Not true. Go to Leiden Netherlands and see how economically vibrant a small city can become if it incentives efficient land use and limits traffic in city centre in favour of pedestrian paths an public transit.
I think you're overselling Leiden as an example of this here, isn't traffic blocked from just one main shopping street and one other (steenstraat) made somewhat hard to access?
I'm not sure I would say the latter change, which was recent-ish, made a big difference versus just the general cleanup of the inner city (better train station, spruced up Beestenmarkt square etc).
Sure, there are still plenty of places you can drive in Leiden. I guess the point I’m trying to make is small cities in North America favour car transportation to an extreme. It is to the point where it’s physically dangerous to walk to some places because their aren’t even sidewalks and traffic travels much faster inside the cities than you’d ever see in the Netherlands.

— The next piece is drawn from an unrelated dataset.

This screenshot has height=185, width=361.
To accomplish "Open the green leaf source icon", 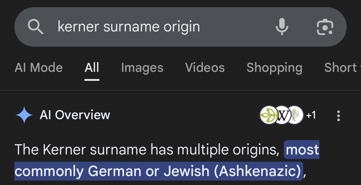I will pos(269,115).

Compared to small cities in North America, Leiden infrastructure is amazing — as is a lot of Dutch towns. It not that you have to completely block off all roads either. It’s just that everywhere there are roads for cars, there’s also equal space for bike and pedestrians and public transit is invested in much more. If you want to see a video series that compares the two look up the YouTube channel notjustbikes
It certainly isn't any more, but before the 70s the Netherlands was looking at America when it came to modern infrastructure. Lots of cars, huge roads, pedestrian hostile intersections, massive amounts of and ridiculous highways (Just look at this crazy thing: https://mobile.twitter.com/notjustbikes/status/1176840020751...). It didn't kill the downtown in the Netherlands and they were in much the same position.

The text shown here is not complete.